- **Task prompt**
Can you write out the rows again, starting at the one that has "Follow God's favor" and stopping after the one that has "The image size is (1024, 664). (712, 20)", with every "panel" swapped for "pane" and nothing else changed?

- **Entries provided**
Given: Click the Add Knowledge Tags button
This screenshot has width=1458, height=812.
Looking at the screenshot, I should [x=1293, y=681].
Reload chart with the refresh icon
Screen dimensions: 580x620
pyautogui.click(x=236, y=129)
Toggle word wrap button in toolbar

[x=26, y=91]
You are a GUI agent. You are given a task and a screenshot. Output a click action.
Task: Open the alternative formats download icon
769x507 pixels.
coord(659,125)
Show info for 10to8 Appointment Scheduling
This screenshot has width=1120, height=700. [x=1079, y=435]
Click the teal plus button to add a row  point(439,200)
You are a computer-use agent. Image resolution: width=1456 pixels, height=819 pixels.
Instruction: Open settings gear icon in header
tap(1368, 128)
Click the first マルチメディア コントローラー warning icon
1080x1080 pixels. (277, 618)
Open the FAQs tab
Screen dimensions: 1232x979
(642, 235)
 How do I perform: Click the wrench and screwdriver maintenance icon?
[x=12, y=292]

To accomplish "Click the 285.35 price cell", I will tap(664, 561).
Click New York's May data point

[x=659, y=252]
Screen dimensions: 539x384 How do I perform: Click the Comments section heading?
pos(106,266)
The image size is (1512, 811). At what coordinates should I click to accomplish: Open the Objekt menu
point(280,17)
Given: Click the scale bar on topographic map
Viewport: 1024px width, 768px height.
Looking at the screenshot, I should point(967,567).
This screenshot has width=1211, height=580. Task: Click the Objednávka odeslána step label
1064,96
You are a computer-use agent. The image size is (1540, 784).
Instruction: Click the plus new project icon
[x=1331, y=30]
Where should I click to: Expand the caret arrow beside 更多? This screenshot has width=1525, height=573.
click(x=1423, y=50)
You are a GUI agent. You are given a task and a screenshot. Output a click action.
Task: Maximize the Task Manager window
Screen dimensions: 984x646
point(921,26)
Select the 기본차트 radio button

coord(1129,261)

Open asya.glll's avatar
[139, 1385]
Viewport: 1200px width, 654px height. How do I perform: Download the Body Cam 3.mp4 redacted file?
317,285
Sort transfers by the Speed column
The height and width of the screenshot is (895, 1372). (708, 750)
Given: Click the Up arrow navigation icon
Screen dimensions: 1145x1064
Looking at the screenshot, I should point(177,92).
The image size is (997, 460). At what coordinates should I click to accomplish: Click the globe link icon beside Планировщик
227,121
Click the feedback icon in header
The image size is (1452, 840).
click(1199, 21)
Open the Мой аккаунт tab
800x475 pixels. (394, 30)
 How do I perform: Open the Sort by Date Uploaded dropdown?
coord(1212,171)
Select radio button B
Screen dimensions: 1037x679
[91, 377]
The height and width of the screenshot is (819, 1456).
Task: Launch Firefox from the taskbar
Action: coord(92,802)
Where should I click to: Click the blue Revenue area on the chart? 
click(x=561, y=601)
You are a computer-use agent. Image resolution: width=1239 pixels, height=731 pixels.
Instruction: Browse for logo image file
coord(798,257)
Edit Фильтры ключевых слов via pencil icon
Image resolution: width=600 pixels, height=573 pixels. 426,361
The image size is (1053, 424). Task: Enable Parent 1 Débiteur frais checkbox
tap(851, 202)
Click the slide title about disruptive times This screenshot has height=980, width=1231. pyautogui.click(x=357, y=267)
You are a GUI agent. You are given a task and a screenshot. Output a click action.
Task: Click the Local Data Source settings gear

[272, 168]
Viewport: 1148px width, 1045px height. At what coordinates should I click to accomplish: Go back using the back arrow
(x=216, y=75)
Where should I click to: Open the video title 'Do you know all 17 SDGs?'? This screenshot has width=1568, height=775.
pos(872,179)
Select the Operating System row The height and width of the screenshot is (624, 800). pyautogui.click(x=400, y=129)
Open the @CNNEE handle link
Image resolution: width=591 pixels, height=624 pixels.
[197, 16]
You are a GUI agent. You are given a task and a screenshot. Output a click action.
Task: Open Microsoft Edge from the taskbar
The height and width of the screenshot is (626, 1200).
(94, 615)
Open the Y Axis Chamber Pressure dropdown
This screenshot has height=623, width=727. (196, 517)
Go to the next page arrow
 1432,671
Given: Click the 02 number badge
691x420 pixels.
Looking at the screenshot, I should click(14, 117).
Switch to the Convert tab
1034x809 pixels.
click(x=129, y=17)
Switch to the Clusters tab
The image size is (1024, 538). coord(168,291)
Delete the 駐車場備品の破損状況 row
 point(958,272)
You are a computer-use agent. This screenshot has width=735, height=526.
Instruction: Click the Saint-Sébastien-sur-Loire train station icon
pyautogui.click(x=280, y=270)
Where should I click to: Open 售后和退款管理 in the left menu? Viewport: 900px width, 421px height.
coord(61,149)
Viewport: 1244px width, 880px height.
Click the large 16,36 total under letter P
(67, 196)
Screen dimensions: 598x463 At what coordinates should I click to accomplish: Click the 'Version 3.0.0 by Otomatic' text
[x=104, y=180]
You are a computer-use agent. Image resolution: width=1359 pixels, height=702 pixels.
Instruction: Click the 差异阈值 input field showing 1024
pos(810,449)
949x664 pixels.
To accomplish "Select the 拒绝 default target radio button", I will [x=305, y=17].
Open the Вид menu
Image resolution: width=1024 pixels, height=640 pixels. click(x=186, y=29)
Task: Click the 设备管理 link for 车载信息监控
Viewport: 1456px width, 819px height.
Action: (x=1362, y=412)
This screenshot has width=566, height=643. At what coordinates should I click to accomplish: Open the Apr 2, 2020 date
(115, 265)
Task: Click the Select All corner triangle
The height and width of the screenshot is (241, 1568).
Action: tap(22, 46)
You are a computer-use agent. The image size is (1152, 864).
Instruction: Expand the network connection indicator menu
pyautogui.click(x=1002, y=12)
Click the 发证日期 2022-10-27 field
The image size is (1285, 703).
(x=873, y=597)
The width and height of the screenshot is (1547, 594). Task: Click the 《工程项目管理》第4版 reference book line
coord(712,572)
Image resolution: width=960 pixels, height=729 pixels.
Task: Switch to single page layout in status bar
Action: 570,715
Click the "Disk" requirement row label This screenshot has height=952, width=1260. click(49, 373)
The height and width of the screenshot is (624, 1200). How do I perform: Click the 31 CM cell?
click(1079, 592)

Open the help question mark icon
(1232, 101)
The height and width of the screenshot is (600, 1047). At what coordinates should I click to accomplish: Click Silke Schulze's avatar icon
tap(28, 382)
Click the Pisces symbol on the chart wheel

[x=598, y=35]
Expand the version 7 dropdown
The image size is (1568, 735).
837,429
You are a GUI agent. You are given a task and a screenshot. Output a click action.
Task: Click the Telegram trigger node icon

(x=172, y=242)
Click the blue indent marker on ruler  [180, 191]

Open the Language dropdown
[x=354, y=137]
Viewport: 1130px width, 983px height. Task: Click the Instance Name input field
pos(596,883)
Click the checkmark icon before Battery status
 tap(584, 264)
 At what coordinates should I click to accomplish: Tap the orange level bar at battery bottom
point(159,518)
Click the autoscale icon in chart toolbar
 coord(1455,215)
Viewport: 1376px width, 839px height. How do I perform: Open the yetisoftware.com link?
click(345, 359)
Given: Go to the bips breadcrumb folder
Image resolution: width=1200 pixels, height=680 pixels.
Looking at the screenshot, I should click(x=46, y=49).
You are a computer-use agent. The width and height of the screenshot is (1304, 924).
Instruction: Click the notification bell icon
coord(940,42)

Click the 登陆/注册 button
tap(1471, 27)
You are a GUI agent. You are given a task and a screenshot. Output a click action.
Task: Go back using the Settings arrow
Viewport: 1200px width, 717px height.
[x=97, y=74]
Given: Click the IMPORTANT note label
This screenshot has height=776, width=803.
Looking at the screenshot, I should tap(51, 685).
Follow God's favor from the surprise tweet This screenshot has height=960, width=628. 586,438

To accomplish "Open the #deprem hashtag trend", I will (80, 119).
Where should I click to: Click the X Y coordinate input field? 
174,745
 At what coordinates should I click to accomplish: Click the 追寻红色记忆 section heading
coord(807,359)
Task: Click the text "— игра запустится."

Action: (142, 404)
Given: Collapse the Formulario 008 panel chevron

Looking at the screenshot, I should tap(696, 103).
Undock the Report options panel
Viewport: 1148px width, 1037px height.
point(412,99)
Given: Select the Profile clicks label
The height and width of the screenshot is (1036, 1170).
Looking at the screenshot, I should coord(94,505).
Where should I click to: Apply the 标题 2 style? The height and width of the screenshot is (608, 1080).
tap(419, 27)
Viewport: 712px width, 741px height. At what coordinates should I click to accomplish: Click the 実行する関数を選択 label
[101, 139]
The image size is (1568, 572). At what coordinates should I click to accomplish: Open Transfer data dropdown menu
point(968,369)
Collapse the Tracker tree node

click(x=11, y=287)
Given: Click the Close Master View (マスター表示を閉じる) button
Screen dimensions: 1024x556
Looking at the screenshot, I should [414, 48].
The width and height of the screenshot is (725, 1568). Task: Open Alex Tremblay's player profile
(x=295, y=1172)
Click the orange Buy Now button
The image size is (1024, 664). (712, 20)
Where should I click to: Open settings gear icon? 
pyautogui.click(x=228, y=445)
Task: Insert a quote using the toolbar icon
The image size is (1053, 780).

- **Response to the exercise**
Follow God's favor from the surprise tweet This screenshot has height=960, width=628. 586,438

To accomplish "Open the #deprem hashtag trend", I will (80, 119).
Where should I click to: Click the X Y coordinate input field? 
174,745
 At what coordinates should I click to accomplish: Click the 追寻红色记忆 section heading
coord(807,359)
Task: Click the text "— игра запустится."

Action: (142, 404)
Given: Collapse the Formulario 008 pane chevron

Looking at the screenshot, I should tap(696, 103).
Undock the Report options pane
Viewport: 1148px width, 1037px height.
point(412,99)
Given: Select the Profile clicks label
The height and width of the screenshot is (1036, 1170).
Looking at the screenshot, I should coord(94,505).
Where should I click to: Apply the 标题 2 style? The height and width of the screenshot is (608, 1080).
tap(419, 27)
Viewport: 712px width, 741px height. At what coordinates should I click to accomplish: Click the 実行する関数を選択 label
[101, 139]
The image size is (1568, 572). At what coordinates should I click to accomplish: Open Transfer data dropdown menu
point(968,369)
Collapse the Tracker tree node

click(x=11, y=287)
Given: Click the Close Master View (マスター表示を閉じる) button
Screen dimensions: 1024x556
Looking at the screenshot, I should [414, 48].
The width and height of the screenshot is (725, 1568). Task: Open Alex Tremblay's player profile
(x=295, y=1172)
Click the orange Buy Now button
The image size is (1024, 664). (712, 20)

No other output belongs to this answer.